§ TASK STATEMENT
Make an exact copy of the records that follow, with each picture omitted.

[Stored data entries]
[Start of Attachment]
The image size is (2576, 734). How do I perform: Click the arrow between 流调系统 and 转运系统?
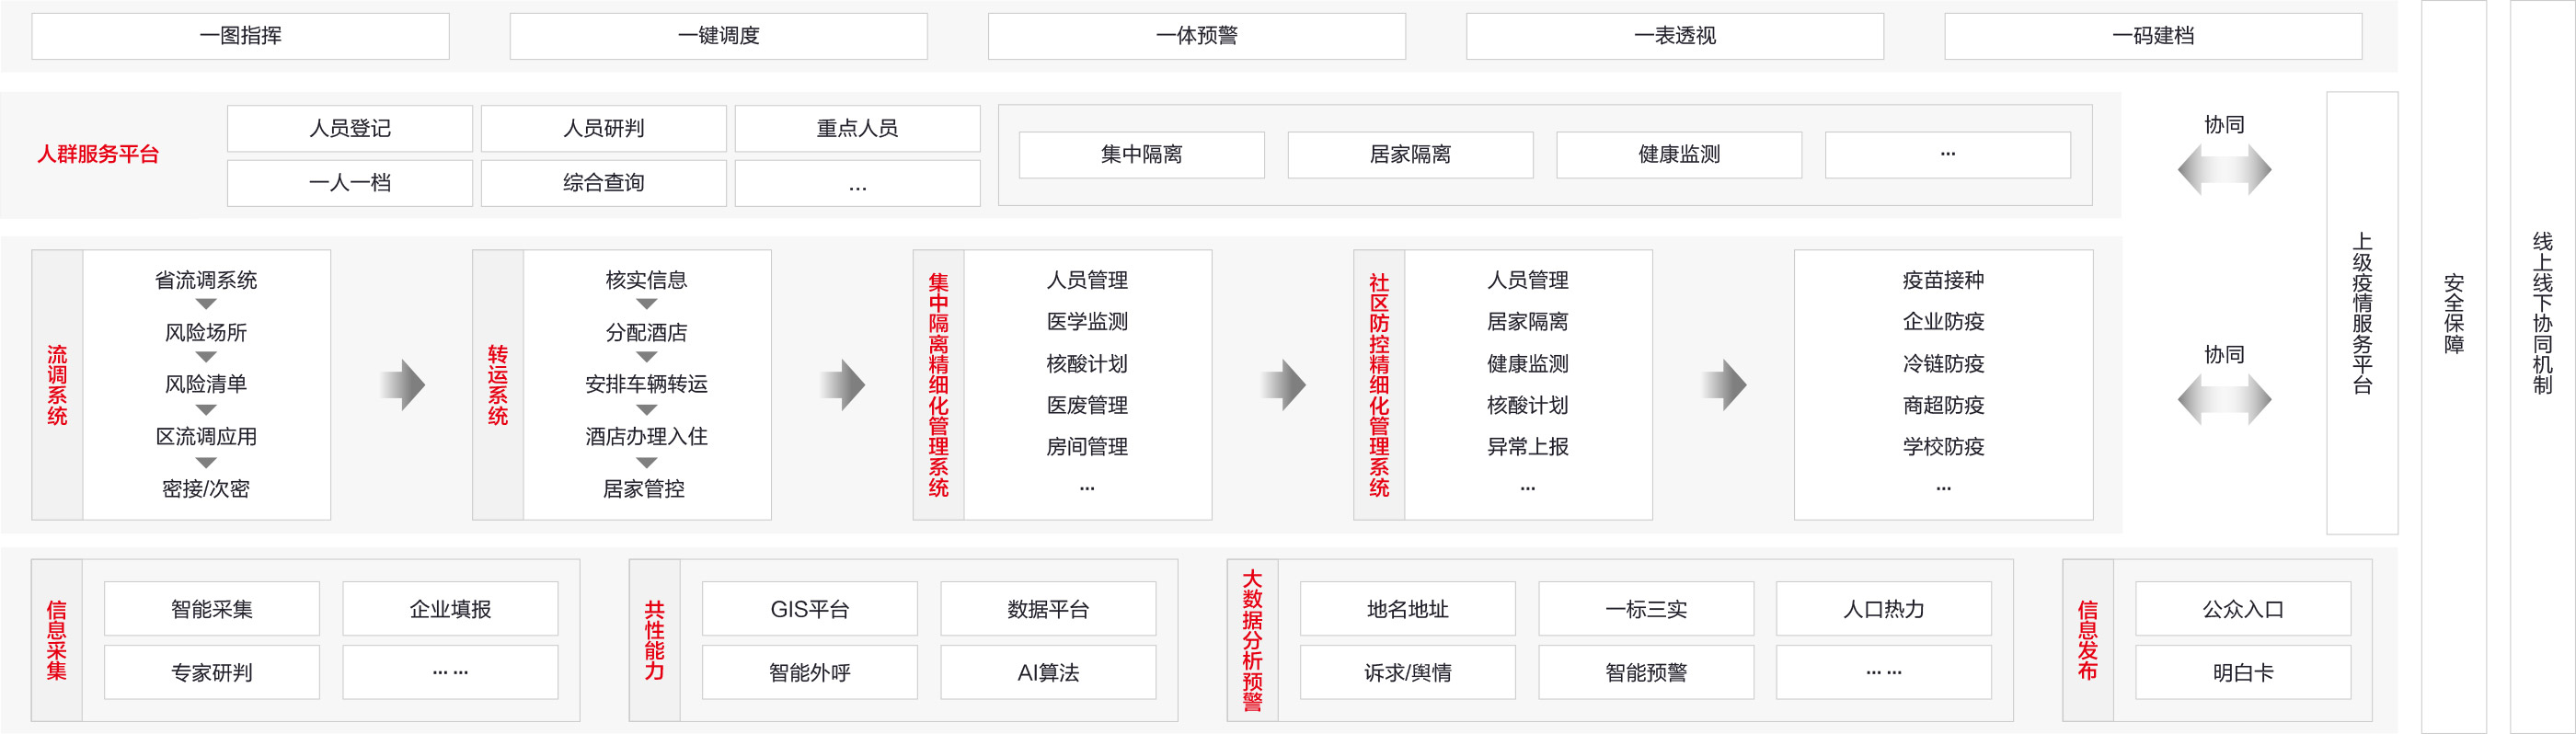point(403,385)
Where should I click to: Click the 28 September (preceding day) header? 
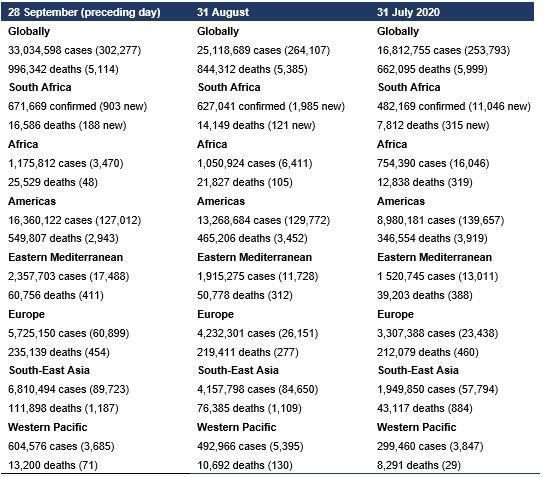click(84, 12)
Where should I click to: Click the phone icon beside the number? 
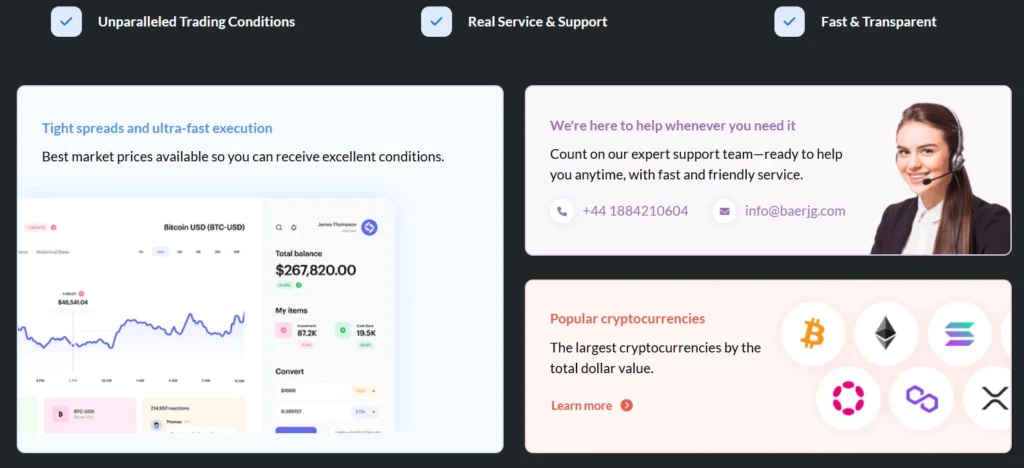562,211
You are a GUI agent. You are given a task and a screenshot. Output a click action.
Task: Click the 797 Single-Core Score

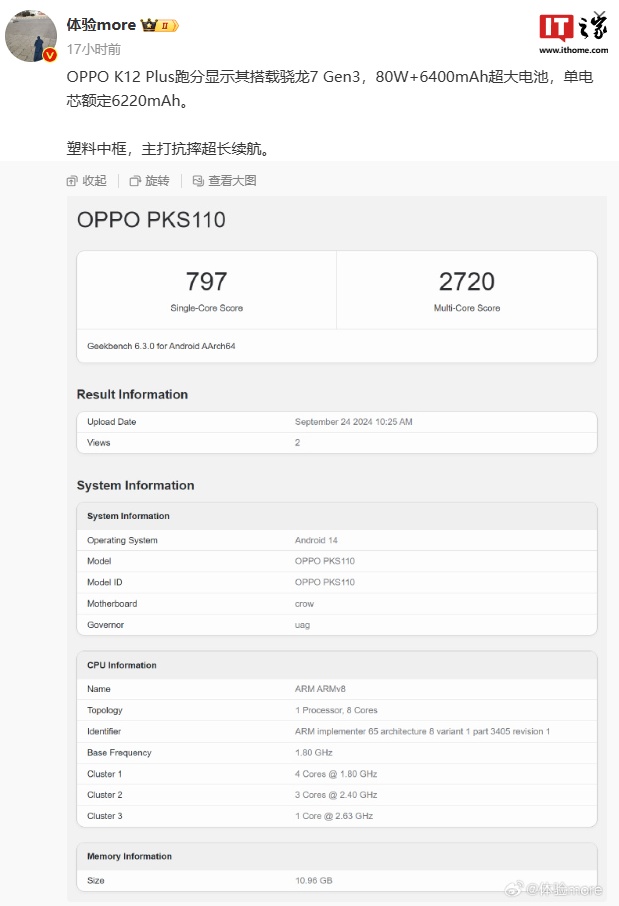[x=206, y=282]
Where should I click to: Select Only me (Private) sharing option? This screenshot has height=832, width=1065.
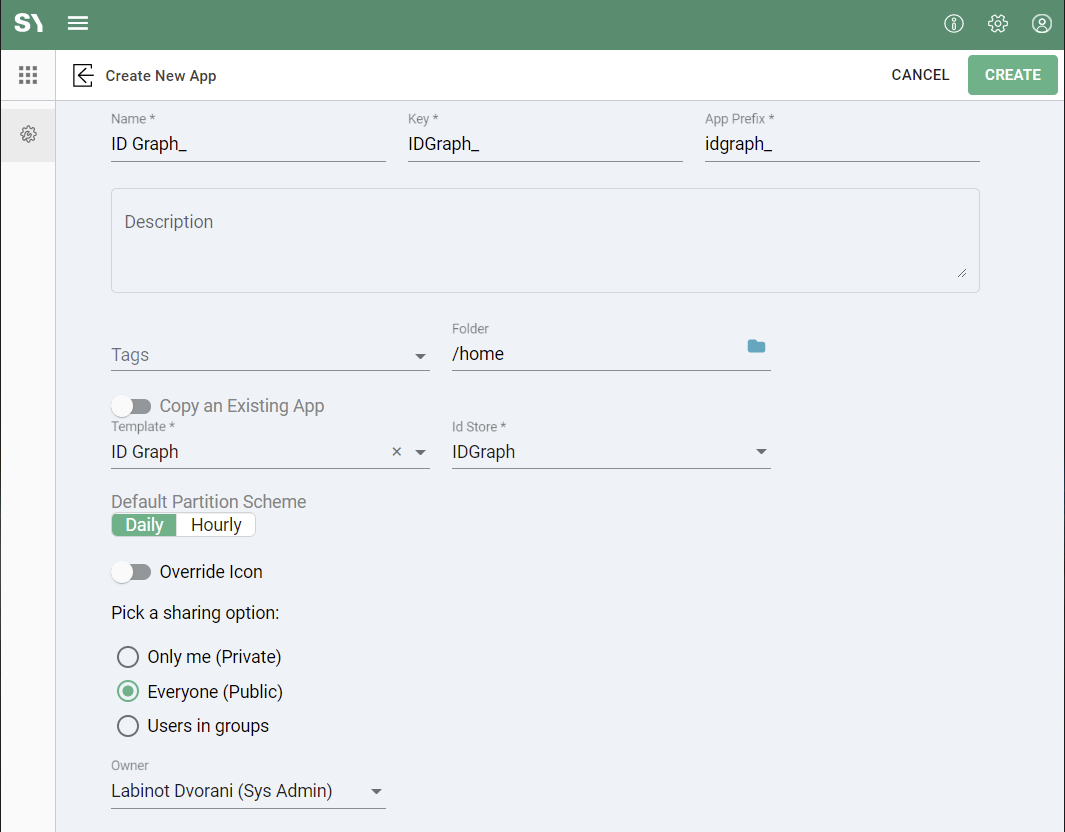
[End of Attachment]
§ RESPONSE TO THE TASK
The image size is (2576, 734). How do I perform: Click the arrow between 流调系统 and 转运系统?
point(403,385)
Where should I click to: Click the 28 September (preceding day) header? 
click(84, 12)
Where should I click to: Click the phone icon beside the number? 
562,211
You are a GUI agent. You are given a task and a screenshot. Output a click action.
Task: Click the 797 Single-Core Score

[x=206, y=282]
Where should I click to: Select Only me (Private) sharing option? This screenshot has height=832, width=1065.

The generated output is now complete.